Song by Elevation Worship

from the album Here as in Heaven
- Released: February 5, 2016
- Recorded: July 2015
- Venue: Time Warner Cable Arena, Charlotte, North Carolina, U.S.
- Genre: Contemporary worship music
- Length: 8:19
- Label: Essential Worship
- Songwriters: Chris Brown; Mack Brock; Matthews Ntlele; Steven Furtick; Wade Joye;
- Producers: Steven Furtick; Mack Brock; Aaron Robertson;

Music videos
- "Here as in Heaven" (Acoustic) on YouTube
- "Here as in Heaven" (Live) on YouTube

= Here as in Heaven (song) =

2016 song by Elevation Worship

"Here as in Heaven" is a song performed by American contemporary worship band Elevation Worship. The song was released as the opening track of the fifth live album of the same name on February 5, 2016. The song was written by Chris Brown, Mack Brock, Matthews Ntlele, Steven Furtick, and Wade Joye.

"Here as in Heaven" debuted at No. 17 on the US Hot Christian Songs chart despite not being released as an official single. It has been certified platinum by Recording Industry Association of America (RIAA).

==Composition==
"Here as in Heaven" is composed in the key of D with a tempo of 69.5 beats per minute, and a musical time signature of 4/4.

==Commercial performance==
"Here as in Heaven" debuted at No. 17 on the US Hot Christian Songs chart dated February 27, 2016, concurrently charting at No. 8 on the Christian Digital Song Sales chart.

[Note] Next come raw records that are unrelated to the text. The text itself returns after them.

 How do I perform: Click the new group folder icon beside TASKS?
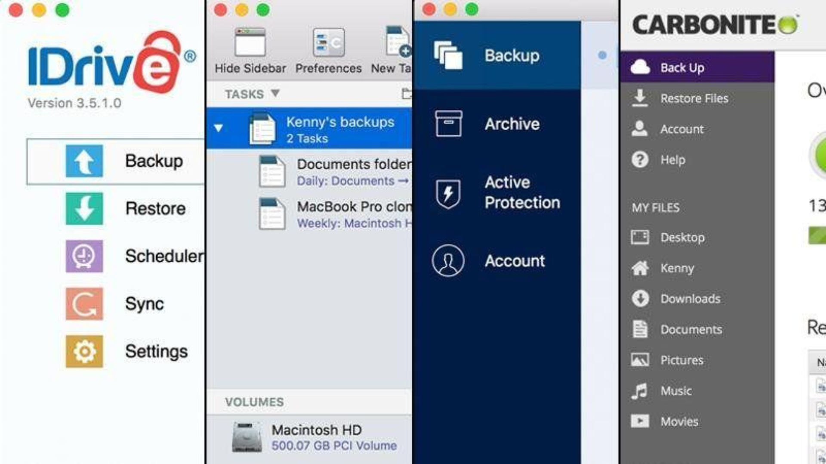[406, 93]
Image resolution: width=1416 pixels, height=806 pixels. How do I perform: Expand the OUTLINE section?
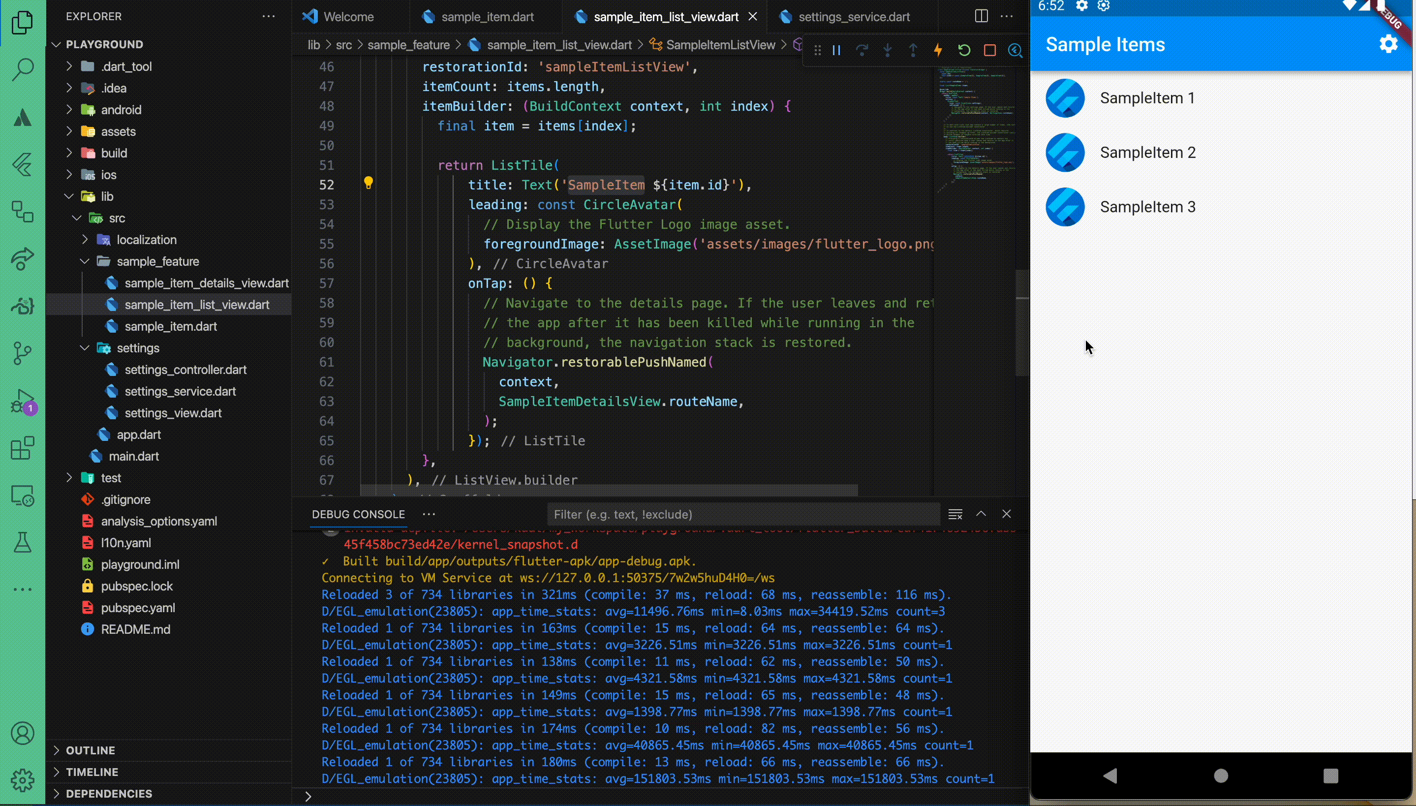pyautogui.click(x=90, y=750)
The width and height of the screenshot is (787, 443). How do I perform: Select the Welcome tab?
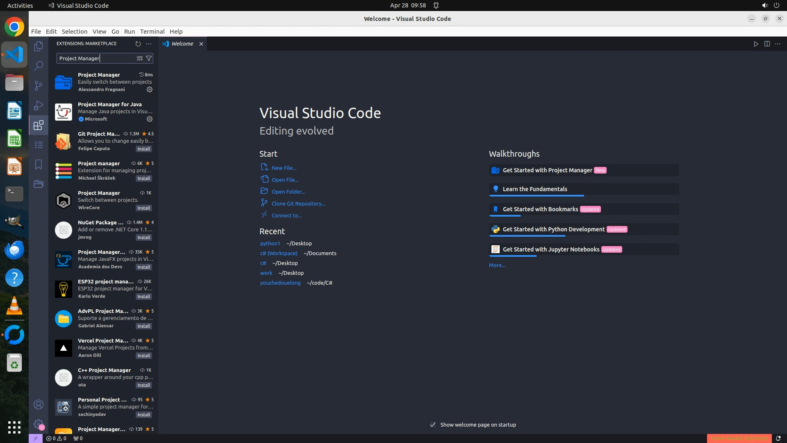tap(182, 44)
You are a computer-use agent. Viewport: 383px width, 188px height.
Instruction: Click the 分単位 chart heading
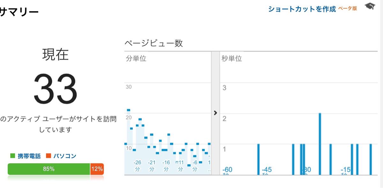(136, 59)
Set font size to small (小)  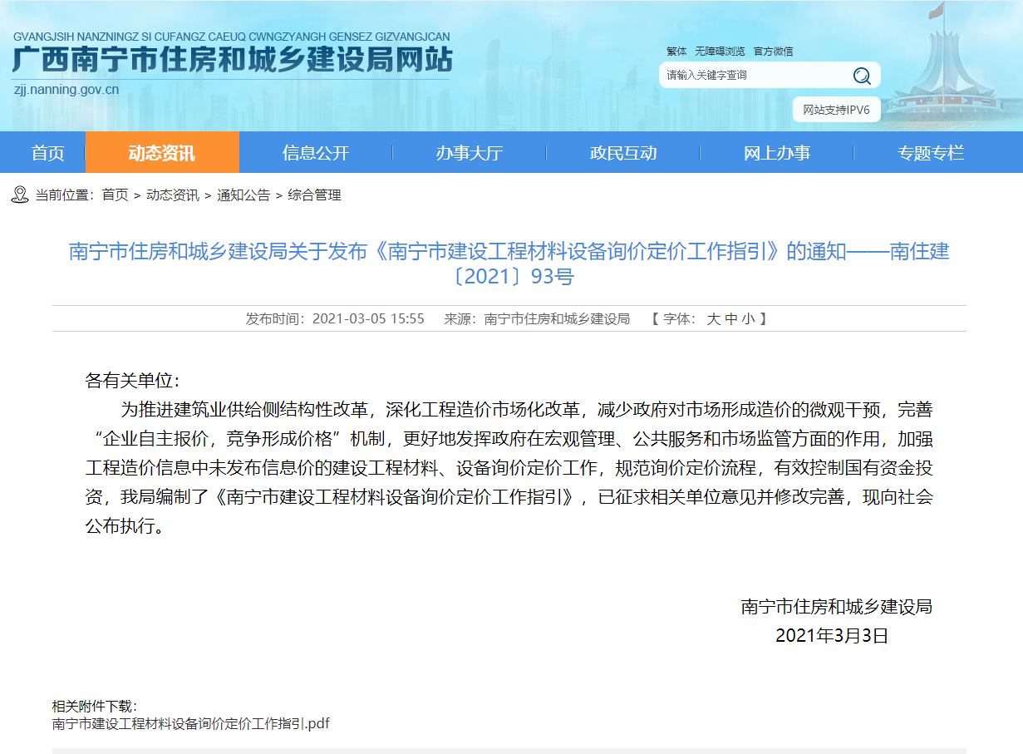pyautogui.click(x=749, y=318)
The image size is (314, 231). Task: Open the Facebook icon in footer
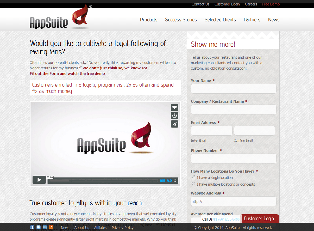[32, 227]
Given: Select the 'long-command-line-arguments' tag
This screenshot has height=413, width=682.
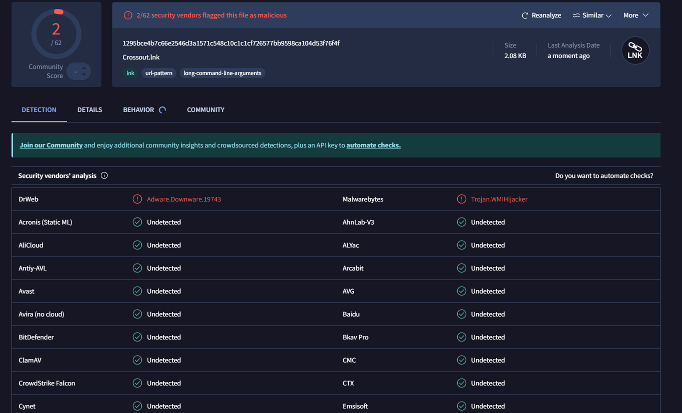Looking at the screenshot, I should 222,73.
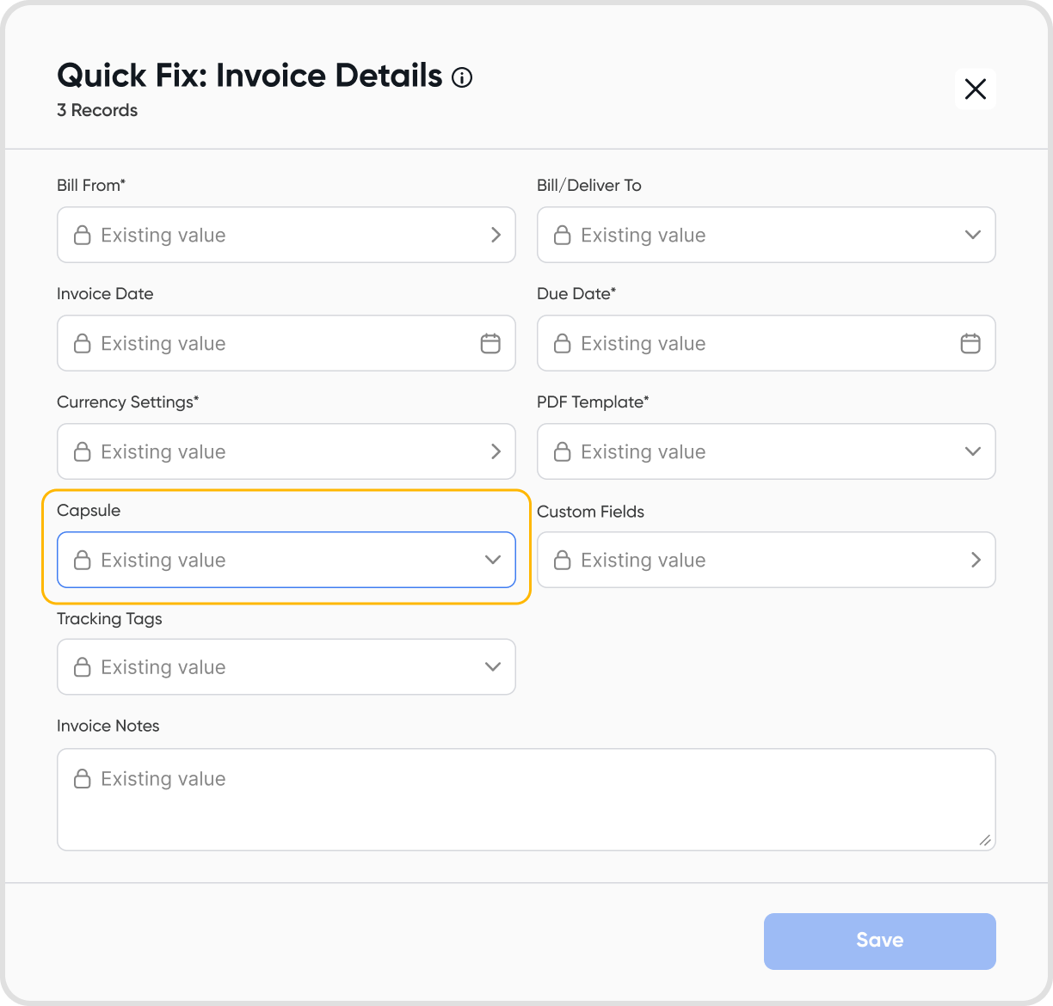Click the lock icon in Tracking Tags field
This screenshot has height=1006, width=1053.
tap(83, 666)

The song spent 21 weeks on the Hot Christian Songs chart.

==Music videos==
On November 13, 2015, Elevation Worship published the acoustic performance video of "Here as in Heaven" on YouTube. On February 5, 2016, Elevation Worship released the official live music video of "Here as in Heaven" on YouTube. It was recorded live at Time Warner Cable Arena in Charlotte, North Carolina, in July 2015.

==Charts==

Chart performance for "Here as in Heaven"
| Chart (2016) | Peak position |
|---|---|
| US Hot Christian Songs (Billboard) | 17 |

==Certifications==

| Region | Certification | Certified units/sales |
| New Zealand (RMNZ) | Gold | 15,000^{‡} |
| United States (RIAA) | Platinum | 1,000,000^{‡} |
^{‡} Sales+streaming figures based on certification alone.

==Other versions==
- Kari Jobe released her own rendition of the song which featured Cody Carnes on the deluxe edition of her album, The Garden (2017).